** Il tuo obiettivo **
Rispondi a queste domande sul testo sull'anno giubilare:
(a) Quale capitolo e quale versetto della Lettera di Paolo ai Romani vengono citati?
(b) Grazie a chi l'amore di Dio è stato riversato nei cuori di tutti?
(c) Quale gesto è stato appena compiuto?

··· Sezione del documento

Le parole del capitolo 5, al versetto 5, della Lettera di Paolo ai Romani ci devono veramente tenere compagnia nel corso di questo anno giubilare, entrare a far parte del nostro cuore, germogliare e produrre effetti in esso e nelle nostre relazioni con gli altri e con il mondo. La Speranza cristiana non confonde, non delude e non svergogna perché l’amore di Dio è stato riversato con abbondanza nei nostri cuori. Davvero l’amore di Dio è sovrabbondante nei cuori di ogni credente, di ogni battezzato, di ogni persona che nei luoghi diversi si apre alla paternità e all’eternità di Dio Amore. Quest’amore divino è stato riversato nei cuori di tutti, grazie allo Spirito Santo che ci è stato donato, che ci è stato regalato. Con la guida di questa frase che sintetizza l’intero magistero apostolico di San Paolo siamo invitati a camminare lungo questo anno giubilare.
Il gesto che abbiamo appena compiuto, quello di entrare attraverso la porta della chiesa cattedrale, diventi segno e simbolo di quanto ci aspettiamo e di quanto quest’anno deve essere per ognuno e per tutti: una vera grazia di speranza e di amore; di quell’amore che giace e che abbiamo come dono nei nostri cuori: apriamoli, spalanchiamoli, allora, per poter accogliere l’amore in pienezza!

······
··· Materiale fornito

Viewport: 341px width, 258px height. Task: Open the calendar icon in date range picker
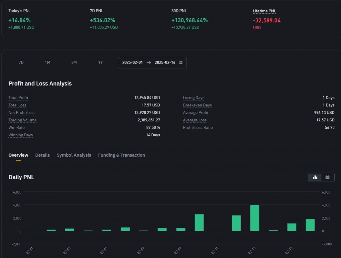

······

** Risposta **
(a) Il capitolo 5, versetto 5.
(b) Grazie allo Spirito Santo.
(c) Entrare attraverso la porta della chiesa cattedrale.